Julie passe donc de victime à coupable de jouer avec ses sentiments et « les émotions » qui le submergent dès qu’il la revoit. La procureure Béguin lui reproche de « mal les gérer » ? Il sort des vapes : « Je sais parfaitement bien les gérer ! », proteste-t-il, ombrageux. Même quand il a fumé sa forte dose quotidienne de cannabis ? « Je reconnais un usage régulier de stupéfiants, c’est pour stimuler mon appétit.
– Vous admettrez que cela ne vous aide pas. C’est quoi, ce casier judiciaire, avec de la drogue, des violences ?
– Je sais que je suis une merde.
– Non ! Nous ne sommes pas là pour porter un jugement de cette nature », répond la présidente, qui lui rappelle l’essentiel : « C’est vous, le prévenu ! Et vous avez le droit de dire non [à Julie] si elle vous sollicite. »
« Pour lui, la violence est une réponse comme une autre »
Julie n’a pas voulu se constituer partie civile, la représentante du ministère public n’en est pas étonnée : « C’est récurrent, nombre de victimes ne vont même pas aux UMJ. » Déplorant l’incapacité de Matthieu à souscrire aux valeurs du « vivre-ensemble », sa propension à « péter les plombs » face à « une relation toxique », Noémie Béguin se dit « choquée par l’emploi, à plusieurs reprises, de l’expression “une bonne tarte”. Pour lui, la violence est une réponse comme une autre. Le risque de réitération est important ». « Son profil [l’]inquiète » à cause de son addiction, de sa désinvolture à l’égard des juges, du SPIP, des soignants. « On a tout tenté, y compris les mesures en milieu ouvert », ajoute-t-elle. Il a bénéficié d’une détention à domicile sous bracelet électronique : elle n’a été respectée que deux mois. Aussi requiert-elle 18 mois ferme, dont 6 en révocation de son sursis, avec incarcération immédiate. Et bien sûr l’interdiction de revoir Julie jusqu’en 2027.

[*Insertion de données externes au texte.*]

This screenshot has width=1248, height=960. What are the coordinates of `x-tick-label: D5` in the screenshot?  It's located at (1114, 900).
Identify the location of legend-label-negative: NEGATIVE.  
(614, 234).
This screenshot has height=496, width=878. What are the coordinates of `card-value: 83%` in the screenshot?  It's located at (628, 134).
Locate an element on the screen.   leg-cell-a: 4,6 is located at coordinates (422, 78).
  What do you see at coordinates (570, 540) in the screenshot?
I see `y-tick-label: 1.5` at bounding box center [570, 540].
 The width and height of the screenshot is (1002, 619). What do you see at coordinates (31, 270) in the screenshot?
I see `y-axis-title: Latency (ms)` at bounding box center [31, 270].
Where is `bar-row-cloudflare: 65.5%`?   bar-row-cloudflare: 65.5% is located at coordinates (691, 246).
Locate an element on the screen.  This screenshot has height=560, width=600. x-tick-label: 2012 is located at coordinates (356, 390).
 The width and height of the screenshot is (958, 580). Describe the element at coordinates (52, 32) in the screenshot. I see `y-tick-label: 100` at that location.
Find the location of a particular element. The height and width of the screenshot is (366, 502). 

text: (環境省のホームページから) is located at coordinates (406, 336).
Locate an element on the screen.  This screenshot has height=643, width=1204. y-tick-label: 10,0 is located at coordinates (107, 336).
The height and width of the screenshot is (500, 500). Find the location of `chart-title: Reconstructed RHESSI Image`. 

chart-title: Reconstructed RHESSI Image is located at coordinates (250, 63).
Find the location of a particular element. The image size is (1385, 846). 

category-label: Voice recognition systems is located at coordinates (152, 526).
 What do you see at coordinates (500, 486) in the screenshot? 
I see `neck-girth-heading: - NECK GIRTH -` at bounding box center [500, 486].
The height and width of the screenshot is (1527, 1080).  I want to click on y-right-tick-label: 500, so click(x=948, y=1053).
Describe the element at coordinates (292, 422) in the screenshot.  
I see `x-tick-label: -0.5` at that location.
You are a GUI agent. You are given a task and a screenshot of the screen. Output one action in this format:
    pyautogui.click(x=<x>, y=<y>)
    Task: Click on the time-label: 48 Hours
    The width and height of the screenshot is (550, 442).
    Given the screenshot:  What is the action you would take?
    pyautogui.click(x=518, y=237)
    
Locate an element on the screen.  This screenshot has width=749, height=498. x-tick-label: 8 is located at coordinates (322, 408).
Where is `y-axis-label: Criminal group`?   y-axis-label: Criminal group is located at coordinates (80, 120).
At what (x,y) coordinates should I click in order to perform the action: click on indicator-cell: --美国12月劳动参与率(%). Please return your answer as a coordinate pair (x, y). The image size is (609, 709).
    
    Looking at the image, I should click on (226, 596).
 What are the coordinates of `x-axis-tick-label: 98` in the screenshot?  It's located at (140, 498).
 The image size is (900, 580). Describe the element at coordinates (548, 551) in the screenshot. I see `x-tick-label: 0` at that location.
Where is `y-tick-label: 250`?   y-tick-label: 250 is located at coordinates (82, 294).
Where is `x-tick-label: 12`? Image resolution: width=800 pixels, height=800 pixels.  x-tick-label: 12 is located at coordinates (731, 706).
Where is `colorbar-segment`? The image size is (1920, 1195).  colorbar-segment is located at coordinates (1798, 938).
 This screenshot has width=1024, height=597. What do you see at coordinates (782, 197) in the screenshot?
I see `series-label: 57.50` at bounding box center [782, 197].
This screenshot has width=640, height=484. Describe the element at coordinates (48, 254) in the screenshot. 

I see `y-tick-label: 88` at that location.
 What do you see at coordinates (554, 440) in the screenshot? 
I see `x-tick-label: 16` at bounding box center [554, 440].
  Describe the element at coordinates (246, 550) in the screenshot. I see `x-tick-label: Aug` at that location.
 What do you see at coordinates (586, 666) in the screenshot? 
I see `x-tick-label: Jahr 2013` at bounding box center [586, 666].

Me Bogos Boghossian, commis d’office en défense de Matthieu, ne revient pas sur les faits, « simples », les estimant toutefois « déconcertants ». À ses yeux, « le parcours difficile, chaotique » de son client s’explique par « une descente aux enfers » après la rupture avec Julie : « Il se dévalorise, il n’a aucune considération pour sa propre personne », regrette-t-il. « Je vais me raccrocher à un paragraphe écrit à son sujet par le juge de l’application des peines [JAP], qui ne comprend pas : “Il est complètement dépassé, ne sait rien gérer.” Ce n’est pas en prison que mon client va apprendre à canaliser ses émotions. »
Matthieu prend la parole en dernier : « Je remercie mon avocat que je n’ai pas choisi. » Pas un mot pour Julie.
Le tribunal suit presque les réquisitions : une année de détention, dont six mois de sursis révoqué, avec exécution provisoire, soit dès le box quitté. Il ne doit plus approcher ni contacter Julie pendant trois ans.
L’audience se poursuit en compagnie de Maurice* qui conduisait ivre sans permis (annulé), alors qu’il était en semi-liberté. Lui aussi bataille avec ses addictions à l’alcool et aux stupéfiants ; lui non plus ne se soigne pas ni ne défère aux convocations du SPIP, du JAP. Maurice n’en a cure. Condamné à dix mois ferme, il trompette : « Comment ça se fait que les autres, qui conduisent bourrés, ils vont pas en prison ? »
Triste journée. L’ordinaire des chambres de comparutions immédiates.